I’m brushing out my hair in front of the mirror when I hear it.

Pop.

I freeze.

It sounds like a gunshot.

Pop. Pop. Pop.

My stomach contracts into a ball. That’s definitely gunfire. The echo ripples through the valley. The sounds come from a distance, but that doesn’t reassure me, not when a war breaks out and shots are fired left, right, and center.

Dropping the hairbrush, I grab the phone from the dresser and dial Angelo’s number. A beep sounds in my ear before a voice recording comes through the line.

The number you dialed does not exist. Please consult your telephone directory.

What?

The phone shakes in my hand as I stare dumbfoundedly at it.

Pop. Pop.

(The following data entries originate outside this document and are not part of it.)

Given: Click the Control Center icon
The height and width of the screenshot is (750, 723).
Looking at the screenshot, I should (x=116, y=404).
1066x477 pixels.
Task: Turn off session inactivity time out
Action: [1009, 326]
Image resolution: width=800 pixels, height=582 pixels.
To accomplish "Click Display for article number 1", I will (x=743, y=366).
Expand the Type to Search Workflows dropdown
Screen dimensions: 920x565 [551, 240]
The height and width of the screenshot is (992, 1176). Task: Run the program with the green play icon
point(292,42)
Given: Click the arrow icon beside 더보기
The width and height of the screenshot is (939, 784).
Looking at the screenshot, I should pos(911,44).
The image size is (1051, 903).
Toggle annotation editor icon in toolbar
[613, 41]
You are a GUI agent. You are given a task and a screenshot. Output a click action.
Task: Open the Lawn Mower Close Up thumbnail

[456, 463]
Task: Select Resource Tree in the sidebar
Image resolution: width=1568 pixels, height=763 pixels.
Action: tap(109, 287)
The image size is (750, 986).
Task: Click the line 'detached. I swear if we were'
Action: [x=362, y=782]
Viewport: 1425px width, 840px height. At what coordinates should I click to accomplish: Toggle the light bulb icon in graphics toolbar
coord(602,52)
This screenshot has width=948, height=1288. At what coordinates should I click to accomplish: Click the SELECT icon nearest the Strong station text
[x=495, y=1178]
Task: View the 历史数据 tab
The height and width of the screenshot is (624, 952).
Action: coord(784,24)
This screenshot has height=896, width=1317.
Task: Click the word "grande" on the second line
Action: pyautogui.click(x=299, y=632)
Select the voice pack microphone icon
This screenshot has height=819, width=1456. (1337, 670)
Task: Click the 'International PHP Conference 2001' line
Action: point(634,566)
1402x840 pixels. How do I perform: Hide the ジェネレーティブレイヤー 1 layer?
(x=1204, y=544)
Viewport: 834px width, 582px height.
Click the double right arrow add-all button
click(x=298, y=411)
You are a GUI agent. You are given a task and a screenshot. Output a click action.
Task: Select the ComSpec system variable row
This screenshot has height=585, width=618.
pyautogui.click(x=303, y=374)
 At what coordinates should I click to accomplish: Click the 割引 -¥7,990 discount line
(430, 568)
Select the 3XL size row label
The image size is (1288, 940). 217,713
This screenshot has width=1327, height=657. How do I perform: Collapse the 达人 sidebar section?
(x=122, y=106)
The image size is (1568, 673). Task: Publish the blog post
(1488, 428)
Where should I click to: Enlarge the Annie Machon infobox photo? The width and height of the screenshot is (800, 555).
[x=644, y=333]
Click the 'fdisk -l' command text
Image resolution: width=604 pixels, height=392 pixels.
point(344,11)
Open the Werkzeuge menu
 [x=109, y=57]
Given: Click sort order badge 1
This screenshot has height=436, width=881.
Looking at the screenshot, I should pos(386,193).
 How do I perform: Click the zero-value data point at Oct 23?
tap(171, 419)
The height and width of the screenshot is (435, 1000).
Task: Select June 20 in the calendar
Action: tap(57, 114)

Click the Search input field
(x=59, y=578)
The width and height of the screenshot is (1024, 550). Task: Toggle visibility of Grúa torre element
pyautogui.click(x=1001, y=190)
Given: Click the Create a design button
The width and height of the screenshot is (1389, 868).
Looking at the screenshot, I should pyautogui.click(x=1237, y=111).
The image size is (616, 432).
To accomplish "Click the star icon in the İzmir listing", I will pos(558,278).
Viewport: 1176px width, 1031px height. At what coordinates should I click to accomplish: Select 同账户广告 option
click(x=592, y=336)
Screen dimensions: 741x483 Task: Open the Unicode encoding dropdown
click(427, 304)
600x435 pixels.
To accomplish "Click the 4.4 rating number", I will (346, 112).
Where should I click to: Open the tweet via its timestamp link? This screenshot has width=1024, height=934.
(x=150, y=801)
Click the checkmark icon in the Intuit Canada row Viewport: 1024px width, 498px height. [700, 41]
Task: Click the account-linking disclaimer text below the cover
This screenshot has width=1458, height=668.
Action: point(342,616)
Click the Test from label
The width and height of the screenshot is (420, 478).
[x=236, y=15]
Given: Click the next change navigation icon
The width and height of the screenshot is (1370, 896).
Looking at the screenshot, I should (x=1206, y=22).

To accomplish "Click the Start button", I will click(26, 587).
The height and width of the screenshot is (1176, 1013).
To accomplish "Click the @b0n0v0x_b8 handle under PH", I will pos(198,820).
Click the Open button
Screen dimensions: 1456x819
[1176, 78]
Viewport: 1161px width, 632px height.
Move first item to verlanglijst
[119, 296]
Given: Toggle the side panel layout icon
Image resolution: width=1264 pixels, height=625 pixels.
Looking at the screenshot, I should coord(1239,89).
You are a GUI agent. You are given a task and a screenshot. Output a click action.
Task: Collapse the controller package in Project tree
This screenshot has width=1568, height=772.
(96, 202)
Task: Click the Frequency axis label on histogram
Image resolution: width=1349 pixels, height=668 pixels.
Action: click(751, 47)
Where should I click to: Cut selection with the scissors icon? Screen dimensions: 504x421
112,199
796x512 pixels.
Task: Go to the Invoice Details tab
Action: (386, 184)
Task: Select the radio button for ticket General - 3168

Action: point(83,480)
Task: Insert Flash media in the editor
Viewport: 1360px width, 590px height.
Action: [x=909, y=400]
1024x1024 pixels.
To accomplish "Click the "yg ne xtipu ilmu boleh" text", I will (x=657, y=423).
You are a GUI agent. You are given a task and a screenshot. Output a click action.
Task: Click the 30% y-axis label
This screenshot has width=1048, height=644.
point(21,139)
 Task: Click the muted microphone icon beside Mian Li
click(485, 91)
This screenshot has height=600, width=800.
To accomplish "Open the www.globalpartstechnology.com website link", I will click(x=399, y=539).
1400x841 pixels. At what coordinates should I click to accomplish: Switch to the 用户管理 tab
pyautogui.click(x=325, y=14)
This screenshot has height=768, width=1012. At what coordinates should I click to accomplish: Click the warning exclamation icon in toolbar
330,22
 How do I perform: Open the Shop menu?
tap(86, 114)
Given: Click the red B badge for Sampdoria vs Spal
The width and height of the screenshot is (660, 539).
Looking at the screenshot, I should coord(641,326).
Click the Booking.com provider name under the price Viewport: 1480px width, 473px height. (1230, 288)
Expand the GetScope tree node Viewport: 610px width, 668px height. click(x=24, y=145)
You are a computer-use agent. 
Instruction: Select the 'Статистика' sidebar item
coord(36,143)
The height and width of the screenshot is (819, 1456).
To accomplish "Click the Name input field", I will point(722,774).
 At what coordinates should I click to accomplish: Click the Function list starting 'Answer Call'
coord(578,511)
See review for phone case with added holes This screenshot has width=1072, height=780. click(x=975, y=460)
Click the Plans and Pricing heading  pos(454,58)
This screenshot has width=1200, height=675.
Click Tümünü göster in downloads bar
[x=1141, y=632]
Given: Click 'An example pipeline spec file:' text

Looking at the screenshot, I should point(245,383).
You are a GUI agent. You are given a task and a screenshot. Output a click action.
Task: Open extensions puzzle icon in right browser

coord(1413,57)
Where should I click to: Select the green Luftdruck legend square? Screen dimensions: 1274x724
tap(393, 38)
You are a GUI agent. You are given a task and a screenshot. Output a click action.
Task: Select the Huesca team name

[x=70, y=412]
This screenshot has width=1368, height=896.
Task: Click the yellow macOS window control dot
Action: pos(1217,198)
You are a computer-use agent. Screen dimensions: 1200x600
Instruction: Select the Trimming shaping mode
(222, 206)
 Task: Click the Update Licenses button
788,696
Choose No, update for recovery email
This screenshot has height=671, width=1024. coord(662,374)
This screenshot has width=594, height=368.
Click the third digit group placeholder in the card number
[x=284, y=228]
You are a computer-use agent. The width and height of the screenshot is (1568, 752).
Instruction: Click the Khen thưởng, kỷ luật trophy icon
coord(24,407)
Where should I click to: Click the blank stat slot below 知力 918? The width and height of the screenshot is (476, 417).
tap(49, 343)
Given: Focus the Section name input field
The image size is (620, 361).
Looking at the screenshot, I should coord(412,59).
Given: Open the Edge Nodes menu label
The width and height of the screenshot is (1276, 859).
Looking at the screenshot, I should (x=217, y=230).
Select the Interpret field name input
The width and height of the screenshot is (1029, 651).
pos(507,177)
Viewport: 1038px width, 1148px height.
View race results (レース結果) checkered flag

Pop.

The bedroom windows look out over the sea. I throw down the phone and run to the guest room on the opposite side of the hallway where the windows give a view of the hills and the road. I peer out into the darkness, not switching on the light, and then I break out in a cold sweat.

The forest is alight with the sparks of a gunfight. Like a string of firecrackers, the lights blast through the denseness of the trees. I’m frozen to the spot, taken over by terror. It’s much closer than I thought, just a few hundred meters from the house.